杉田兄弟が深田を誘ったのは、懐柔目的もありつつ、娯楽の少ない田舎の親睦要素が強そう。でも深入りしたらいけない。三条支部の皆は寅子に守られたことを契機として、杉田兄弟との境界を保っている。
高瀬が寅子にざっくばらんに話をするようになっている。寅子との境界はもうなくなっていそうだ。
女子は3人が一番難しい。かならず2対1になるからだ。誰もが経験があることではないだろうか。
優未に声をかけてくれた子は、皆に等しく声をかける優しい子なのだろう。そして、もう一人の子は、特定の友達に執着してしまう子だと思われる。優未が真ん中に割って入って、ものすごく嫌そうな顔をしていた。明日あたり、「入ってこないで」と言われそうな展開だ。こうやって人間関係の煩わしさを学んでいく。
水曜日。
本庁で寅子が担当する刑事裁判が始まった。
加害者である水上20才、被害者である元木19才。この差ってなんなんだと、水上に問われる寅子……あと数か月で20才になるところだった某スポーツ選手が、オリンピック代表を辞退した件が記憶に新しい我々には、タイムリーな話題だ。
どこかで線引きをするのは致し方ないことだ。

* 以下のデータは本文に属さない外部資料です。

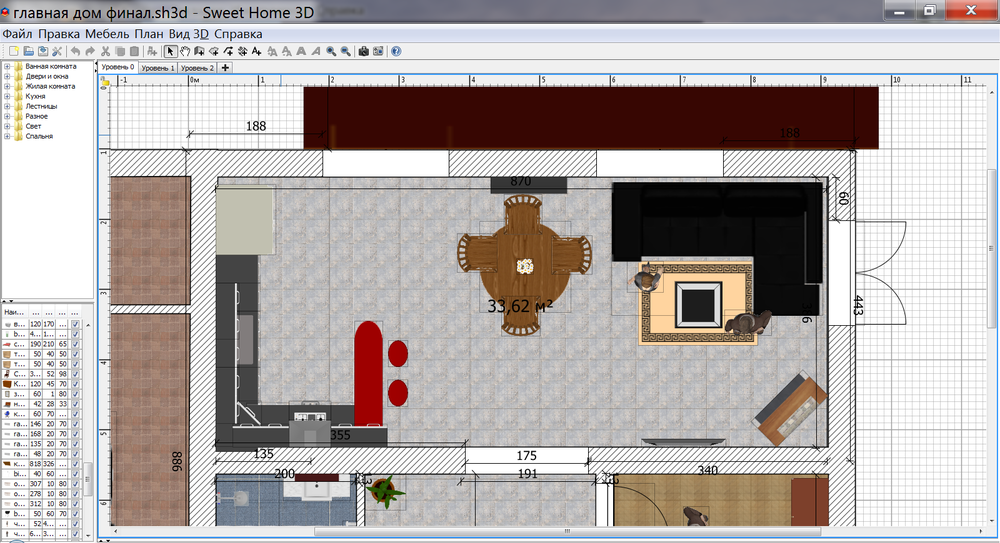This screenshot has height=543, width=1000.
Task: Expand the Спальня catalog folder
Action: pos(7,136)
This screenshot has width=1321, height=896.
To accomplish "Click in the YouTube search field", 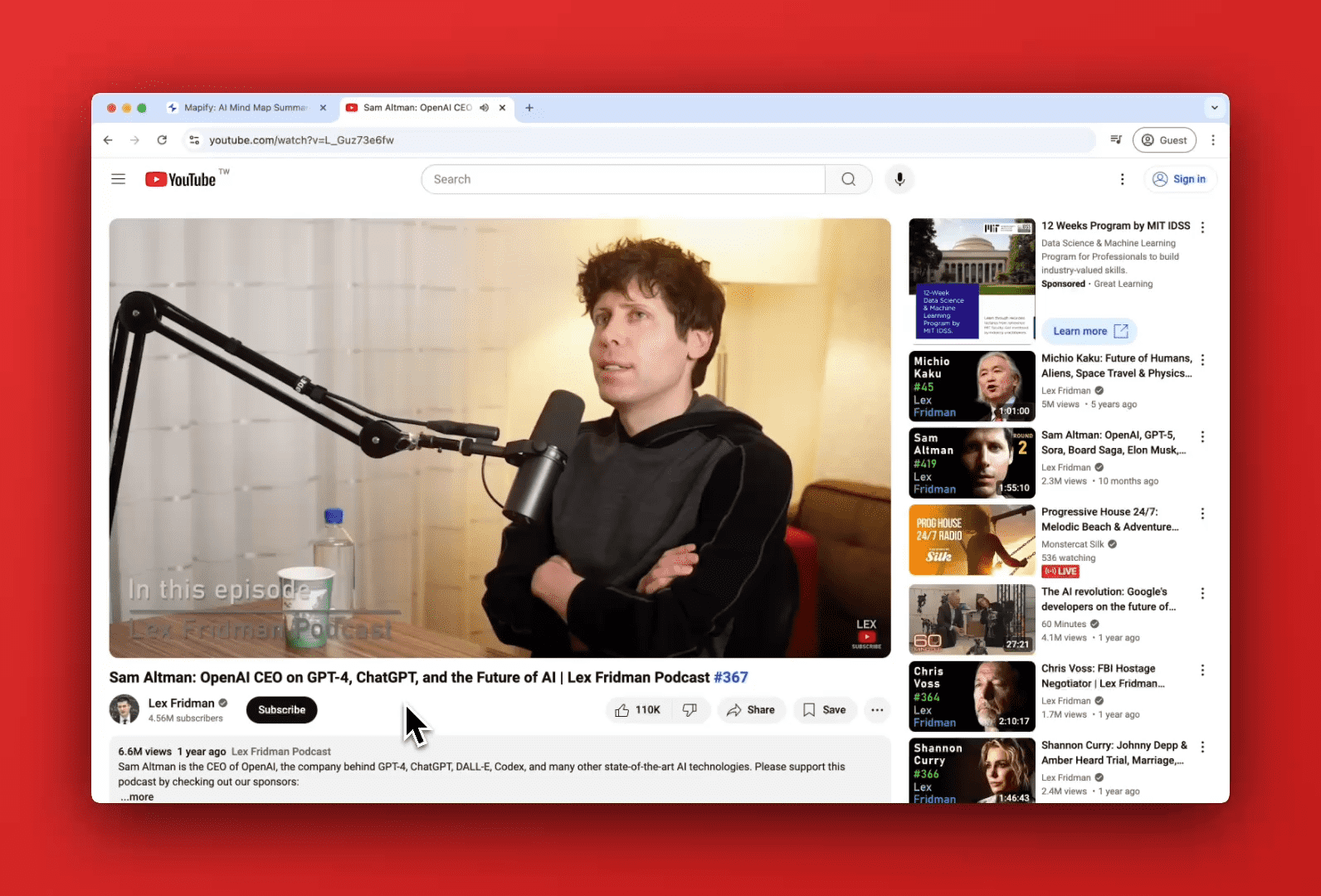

だけど、家庭裁判所で少年たちの未来に思いを馳せていた寅子には、刑罰を与える刑事裁判の難しさを感じたところだろう。
戦後7年経って、道男のような、戦後の混乱の中で成長した少年たちだけでなく、生活が安定しているからこその悩みがもたげた結果、罪を犯す少年たちも増えているようだ。その気持ちは、身分が高いゆえの悩みを持っていた涼子がよく分かっている。
日曜日。
先週、杉田(弟)は航一におしゃれ判定をしていたが、今日の私服はおしゃれ判定したほうがよいのか、しばし悩んでしまった。岡田将生が着ていると思うとアレだが、法曹者が着ていると思うと既視感がある。(服装気にせんでもモテちまうからな……ブツブツ)
航一の「なるほど」は利便性がある。
「謝ることないわ。(航一と)楽しくおしゃべりしてたから」
こういうさりげないセリフは、けっこうズルいぞ。寅子。だから航一も話題作りに頑張っちゃうじゃないか。
・・・・・・・・・・・・
涼子は、玉の身の回りの世話もしている。足が痛くなれば、休ませて足をさすってあげて、すっかり昔と立場が逆転している。玉にとってはいたたまれないことこの上ない。
日曜日のとっておきのもの……あの毒饅頭の思ひ出……梅子のおにぎりと共に、こうやって思い出の味が女子部の皆を繋いでいくのだ。
涼子も玉も、寅子と再会したことにより、過去の輝かしい思い出が鮮明に蘇ってしまった。そのことにより現状も強くクローズアップされ、玉の苦悩が深まっている。
夕方、涼子は会合に出かけてしまって、寅子は玉と二人きりになる。二人きりになるために、片づけ要員として残った寅子だ。
昨日、再会したときに、寅子が玉の目線に下りずに、立ったまま話していたことが少々気になってはいた。だが今日は本気の話があるだけに、膝をついて玉の目線まで下りていった。
玉のお願い……お嬢様を自由にしてあげたい……障がい者福祉にも関わる問題かもしれない。涼子を自由にするには、玉が自立できるような支援を受ける必要が出てくる。戦争で何らかの障害を負った人は多いはずだ。轟法律事務所でも、障害の残った人からの相談を受けていた(あのときは、”添え手”で署名していたことが気になって仕方がなかったが……)。
法律によって、一筋の光を見いだせるだろうか……。
寅子は、重い荷物を自ら抱えようとしていた。